TASKS TO CARRY OUT
1. In the case summary below, to what amount were the appellant's costs of the application reduced on appeal?
2. Return the stretch of the case summary below from "The Court of Appeal was" through "continued, under the EL/PL Protocol.", copied word for word.
3. Summarize the case summary below in two sentences.

EXTRACT
◇ ◇ ◇ ◇

The appellant had suffered injury when she fell on paving which was maintained by the respondent. She initially began her claim under the EL/PL Protocol. It later ceased to continue under that Protocol, although the precise reasons for this were disputed.

The case thereafter proceeded under the PI Protocol. The respondent failed to give pre-action disclosure pursuant to that Protocol and the appellant had made an application for the same. Disclosure had been given by the time that the application was heard but the appellant received her costs of the application in the sum of £1,250. On appeal the costs had been reduced to £300 on the basis that her application was caught by the EL/PL fixed costs regime. The appellant appealed the reduction.

The Court of Appeal was asked to decide whether the fixed costs regime applied to applications for pre-action disclosure in cases which were started, but no longer continued, under the EL/PL Protocol.


The Court of Appeal held that fixed costs do apply to such applications. From the moment of entering the Portal, the intention was that fixed costs would apply to a claim at all subsequent stages. Part 45 clearly provided that fixed costs were “the only costs allowed”, subject to a very small category of clearly stated exceptions.

◇ ◇ ◇ ◇

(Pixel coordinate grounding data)
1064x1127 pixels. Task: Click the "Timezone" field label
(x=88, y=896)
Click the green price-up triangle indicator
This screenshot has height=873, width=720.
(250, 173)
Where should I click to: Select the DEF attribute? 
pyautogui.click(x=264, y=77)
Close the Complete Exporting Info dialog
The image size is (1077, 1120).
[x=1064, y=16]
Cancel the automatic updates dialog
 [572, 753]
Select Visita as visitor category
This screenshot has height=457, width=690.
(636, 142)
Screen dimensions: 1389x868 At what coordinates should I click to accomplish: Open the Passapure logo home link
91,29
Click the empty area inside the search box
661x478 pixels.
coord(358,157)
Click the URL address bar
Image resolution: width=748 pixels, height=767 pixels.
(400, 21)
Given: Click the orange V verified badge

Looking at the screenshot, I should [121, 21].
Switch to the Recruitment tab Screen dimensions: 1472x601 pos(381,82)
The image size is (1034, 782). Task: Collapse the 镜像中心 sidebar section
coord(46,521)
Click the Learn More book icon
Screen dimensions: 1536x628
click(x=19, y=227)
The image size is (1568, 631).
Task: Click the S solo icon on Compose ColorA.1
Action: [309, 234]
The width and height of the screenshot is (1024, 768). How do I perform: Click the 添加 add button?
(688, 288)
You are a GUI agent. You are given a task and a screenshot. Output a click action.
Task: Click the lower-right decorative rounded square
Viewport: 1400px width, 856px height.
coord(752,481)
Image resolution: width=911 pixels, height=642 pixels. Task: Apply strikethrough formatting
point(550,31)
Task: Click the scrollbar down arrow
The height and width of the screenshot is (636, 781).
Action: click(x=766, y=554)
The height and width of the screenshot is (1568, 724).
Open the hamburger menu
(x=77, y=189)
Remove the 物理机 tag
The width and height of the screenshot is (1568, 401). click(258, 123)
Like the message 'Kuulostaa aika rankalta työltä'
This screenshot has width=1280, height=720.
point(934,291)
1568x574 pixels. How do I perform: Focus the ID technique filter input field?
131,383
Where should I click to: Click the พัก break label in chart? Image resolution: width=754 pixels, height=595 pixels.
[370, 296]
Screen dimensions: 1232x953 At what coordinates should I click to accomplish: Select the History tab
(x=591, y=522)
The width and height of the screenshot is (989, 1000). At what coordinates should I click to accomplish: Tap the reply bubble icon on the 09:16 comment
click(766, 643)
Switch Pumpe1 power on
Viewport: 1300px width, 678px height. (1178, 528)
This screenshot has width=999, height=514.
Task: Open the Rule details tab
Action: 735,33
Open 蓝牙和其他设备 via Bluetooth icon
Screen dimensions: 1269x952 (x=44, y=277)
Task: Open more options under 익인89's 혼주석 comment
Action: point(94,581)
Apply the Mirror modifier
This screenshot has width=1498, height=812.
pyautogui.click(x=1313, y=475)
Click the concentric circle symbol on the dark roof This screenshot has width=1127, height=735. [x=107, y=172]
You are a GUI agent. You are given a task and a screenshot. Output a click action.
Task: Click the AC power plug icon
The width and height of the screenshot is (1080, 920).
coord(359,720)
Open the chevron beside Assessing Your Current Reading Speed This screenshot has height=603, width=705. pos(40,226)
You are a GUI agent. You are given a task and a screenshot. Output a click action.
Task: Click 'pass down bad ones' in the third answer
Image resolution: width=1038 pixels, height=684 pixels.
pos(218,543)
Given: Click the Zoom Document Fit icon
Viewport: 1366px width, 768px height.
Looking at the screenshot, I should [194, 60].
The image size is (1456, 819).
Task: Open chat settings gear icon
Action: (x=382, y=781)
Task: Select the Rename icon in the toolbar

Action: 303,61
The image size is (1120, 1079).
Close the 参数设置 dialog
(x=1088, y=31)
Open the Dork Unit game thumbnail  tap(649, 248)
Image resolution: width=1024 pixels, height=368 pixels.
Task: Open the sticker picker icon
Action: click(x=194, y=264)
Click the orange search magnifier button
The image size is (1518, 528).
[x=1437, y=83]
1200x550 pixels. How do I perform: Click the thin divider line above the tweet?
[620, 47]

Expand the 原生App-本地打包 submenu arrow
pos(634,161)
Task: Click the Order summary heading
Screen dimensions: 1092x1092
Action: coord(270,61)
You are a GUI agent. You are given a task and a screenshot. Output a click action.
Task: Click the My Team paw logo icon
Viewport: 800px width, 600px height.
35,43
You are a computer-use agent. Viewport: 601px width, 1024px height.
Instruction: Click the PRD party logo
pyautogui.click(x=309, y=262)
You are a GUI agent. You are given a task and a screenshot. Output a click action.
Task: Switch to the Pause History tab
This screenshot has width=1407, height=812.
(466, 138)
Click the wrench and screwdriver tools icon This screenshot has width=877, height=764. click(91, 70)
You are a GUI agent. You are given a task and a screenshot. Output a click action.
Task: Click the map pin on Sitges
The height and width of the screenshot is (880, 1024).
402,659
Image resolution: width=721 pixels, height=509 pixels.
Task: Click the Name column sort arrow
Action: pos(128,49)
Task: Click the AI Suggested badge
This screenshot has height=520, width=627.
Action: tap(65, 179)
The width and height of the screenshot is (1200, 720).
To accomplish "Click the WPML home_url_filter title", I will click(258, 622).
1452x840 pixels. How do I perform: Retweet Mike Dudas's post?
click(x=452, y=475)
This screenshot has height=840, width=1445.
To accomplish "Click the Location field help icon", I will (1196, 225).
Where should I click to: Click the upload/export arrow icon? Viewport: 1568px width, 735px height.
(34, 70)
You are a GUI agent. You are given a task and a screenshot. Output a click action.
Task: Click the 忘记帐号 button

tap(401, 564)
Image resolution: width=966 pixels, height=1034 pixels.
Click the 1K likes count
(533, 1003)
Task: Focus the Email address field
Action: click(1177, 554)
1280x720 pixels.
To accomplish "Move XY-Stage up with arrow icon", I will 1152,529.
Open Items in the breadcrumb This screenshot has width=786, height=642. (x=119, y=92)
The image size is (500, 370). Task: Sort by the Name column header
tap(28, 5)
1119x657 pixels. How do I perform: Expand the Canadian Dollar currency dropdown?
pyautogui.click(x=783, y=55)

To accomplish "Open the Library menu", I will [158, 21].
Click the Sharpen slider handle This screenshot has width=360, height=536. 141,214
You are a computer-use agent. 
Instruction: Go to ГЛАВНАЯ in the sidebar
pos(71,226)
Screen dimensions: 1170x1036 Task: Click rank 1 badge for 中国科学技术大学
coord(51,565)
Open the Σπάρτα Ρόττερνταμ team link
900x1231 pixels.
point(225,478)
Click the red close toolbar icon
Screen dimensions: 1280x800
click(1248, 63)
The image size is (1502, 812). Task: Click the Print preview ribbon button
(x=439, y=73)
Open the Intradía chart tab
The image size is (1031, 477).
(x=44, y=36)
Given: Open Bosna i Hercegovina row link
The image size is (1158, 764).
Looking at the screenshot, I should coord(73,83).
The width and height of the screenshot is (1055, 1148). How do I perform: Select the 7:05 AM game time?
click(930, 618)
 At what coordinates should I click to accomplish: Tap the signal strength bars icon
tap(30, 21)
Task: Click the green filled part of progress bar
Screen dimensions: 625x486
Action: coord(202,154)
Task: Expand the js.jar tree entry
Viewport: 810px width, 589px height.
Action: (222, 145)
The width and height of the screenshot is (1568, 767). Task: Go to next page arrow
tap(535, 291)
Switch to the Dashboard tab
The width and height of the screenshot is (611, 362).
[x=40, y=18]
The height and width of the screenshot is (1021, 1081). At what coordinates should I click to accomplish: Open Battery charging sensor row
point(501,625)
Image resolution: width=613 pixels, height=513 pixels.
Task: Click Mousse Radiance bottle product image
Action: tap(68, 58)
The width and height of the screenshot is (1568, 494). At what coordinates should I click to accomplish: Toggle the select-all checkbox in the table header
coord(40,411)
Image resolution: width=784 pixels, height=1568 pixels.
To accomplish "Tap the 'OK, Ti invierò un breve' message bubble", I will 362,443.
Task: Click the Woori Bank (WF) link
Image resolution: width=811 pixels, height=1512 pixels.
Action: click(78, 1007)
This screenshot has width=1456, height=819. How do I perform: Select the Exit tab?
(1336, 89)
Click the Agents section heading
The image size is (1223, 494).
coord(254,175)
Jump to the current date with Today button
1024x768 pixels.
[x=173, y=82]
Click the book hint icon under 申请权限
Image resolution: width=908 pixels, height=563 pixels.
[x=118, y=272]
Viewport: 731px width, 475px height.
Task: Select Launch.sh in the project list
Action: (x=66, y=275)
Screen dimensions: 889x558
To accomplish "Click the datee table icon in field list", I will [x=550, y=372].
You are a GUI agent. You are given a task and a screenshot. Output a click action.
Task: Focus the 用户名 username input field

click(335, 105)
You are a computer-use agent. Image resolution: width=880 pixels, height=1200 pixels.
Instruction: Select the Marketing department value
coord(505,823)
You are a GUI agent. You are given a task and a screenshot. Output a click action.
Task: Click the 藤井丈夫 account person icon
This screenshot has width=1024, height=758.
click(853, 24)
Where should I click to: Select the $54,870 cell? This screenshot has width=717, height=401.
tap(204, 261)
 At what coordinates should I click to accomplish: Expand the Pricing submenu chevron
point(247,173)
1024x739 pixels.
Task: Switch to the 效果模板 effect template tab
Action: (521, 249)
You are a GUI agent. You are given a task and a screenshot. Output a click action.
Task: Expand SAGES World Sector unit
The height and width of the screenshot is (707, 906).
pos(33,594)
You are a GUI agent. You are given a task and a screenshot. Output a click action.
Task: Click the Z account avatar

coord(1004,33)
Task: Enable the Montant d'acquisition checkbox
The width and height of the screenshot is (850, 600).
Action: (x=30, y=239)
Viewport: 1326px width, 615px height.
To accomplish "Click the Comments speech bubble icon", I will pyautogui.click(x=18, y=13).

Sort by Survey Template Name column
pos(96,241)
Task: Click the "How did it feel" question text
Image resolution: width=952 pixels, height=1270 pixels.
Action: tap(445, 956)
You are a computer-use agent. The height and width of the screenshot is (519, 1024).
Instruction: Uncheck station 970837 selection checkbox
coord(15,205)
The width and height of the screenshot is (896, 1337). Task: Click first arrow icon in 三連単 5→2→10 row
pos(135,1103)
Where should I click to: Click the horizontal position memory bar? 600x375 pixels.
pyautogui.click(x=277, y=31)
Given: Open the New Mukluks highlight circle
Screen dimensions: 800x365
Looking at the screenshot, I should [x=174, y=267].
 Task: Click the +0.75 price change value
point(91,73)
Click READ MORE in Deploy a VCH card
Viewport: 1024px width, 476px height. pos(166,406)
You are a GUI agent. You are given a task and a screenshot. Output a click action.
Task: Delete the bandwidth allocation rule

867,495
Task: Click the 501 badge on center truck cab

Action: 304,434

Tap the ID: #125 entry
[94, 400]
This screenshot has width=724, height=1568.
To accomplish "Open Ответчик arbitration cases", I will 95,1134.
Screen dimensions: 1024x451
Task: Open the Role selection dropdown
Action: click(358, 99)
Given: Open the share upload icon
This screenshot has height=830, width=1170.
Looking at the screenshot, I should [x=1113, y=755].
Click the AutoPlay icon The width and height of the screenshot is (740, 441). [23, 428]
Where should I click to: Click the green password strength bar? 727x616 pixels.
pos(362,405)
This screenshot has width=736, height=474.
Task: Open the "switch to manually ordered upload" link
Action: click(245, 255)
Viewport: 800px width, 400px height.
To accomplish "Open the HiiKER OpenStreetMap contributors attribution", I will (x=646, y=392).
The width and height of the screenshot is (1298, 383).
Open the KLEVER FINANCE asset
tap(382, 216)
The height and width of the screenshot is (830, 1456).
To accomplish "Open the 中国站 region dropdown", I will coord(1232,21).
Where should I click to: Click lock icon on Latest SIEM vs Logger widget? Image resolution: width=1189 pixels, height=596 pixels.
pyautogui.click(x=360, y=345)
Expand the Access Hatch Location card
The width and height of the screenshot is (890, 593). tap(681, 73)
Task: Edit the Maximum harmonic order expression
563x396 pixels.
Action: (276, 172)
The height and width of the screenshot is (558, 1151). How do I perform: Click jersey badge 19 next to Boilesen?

◇ ◇ ◇ ◇

SOLUTION LIST
1. £300

2.
The Court of Appeal was asked to decide whether the fixed costs regime applied to applications for pre-action disclosure in cases which were started, but no longer continued, under the EL/PL Protocol.

3. The appellant was injured in a fall on paving maintained by the respondent, and her claim began under the EL/PL Protocol and later proceeded under the PI Protocol. Her £1,250 costs for an application for pre-action disclosure were reduced on appeal to £300 under the EL/PL fixed costs regime, and the Court of Appeal held that fixed costs do apply to such applications because, from the moment of entering the Portal, they were intended to apply at all subsequent stages, subject only to a very small category of clearly stated exceptions.